# Written exercise
Rewrite every one of the records below, swapping "icon" for "symbol" and keeping everything else the same. Leave out the pictures.

# Records for the task
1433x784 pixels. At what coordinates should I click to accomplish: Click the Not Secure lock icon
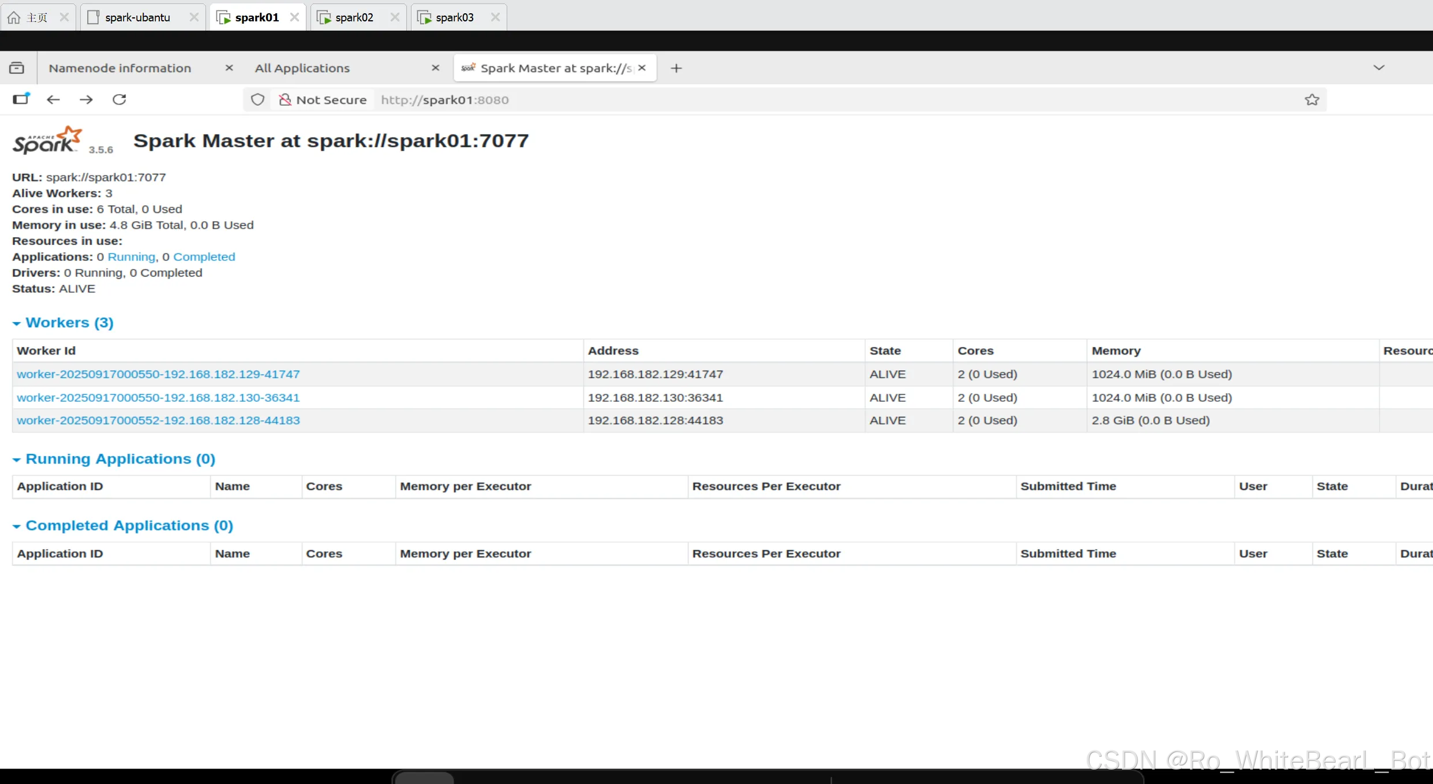coord(285,100)
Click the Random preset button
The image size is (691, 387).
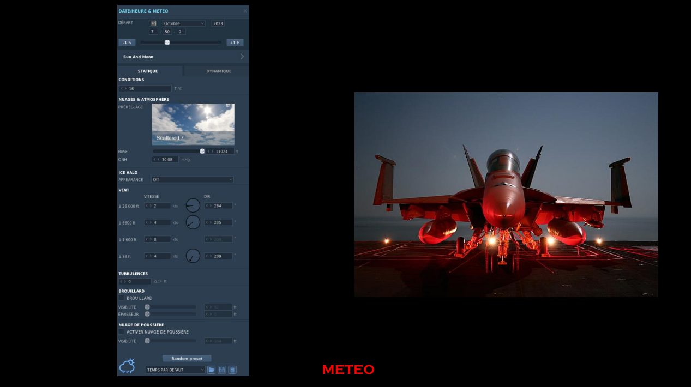[187, 359]
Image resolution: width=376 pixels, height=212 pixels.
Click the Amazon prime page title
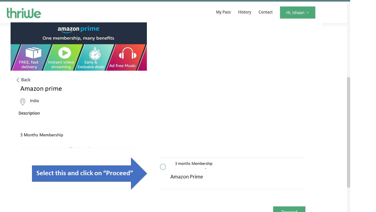(x=41, y=89)
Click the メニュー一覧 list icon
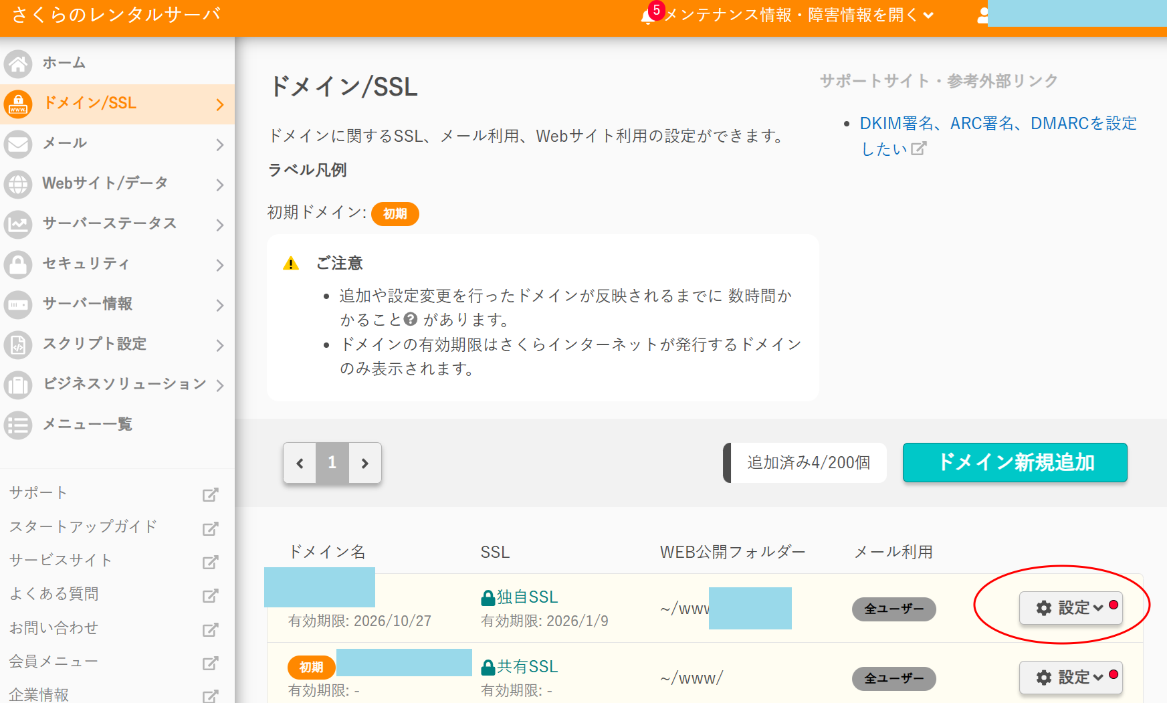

# The reply
1433x784 pixels. At what coordinates should I click to accomplish: Click the Not Secure lock symbol
coord(285,100)
Click the Random preset button
The image size is (691, 387).
[187, 359]
Image resolution: width=376 pixels, height=212 pixels.
Click the Amazon prime page title
(x=41, y=89)
Click the メニュー一覧 list symbol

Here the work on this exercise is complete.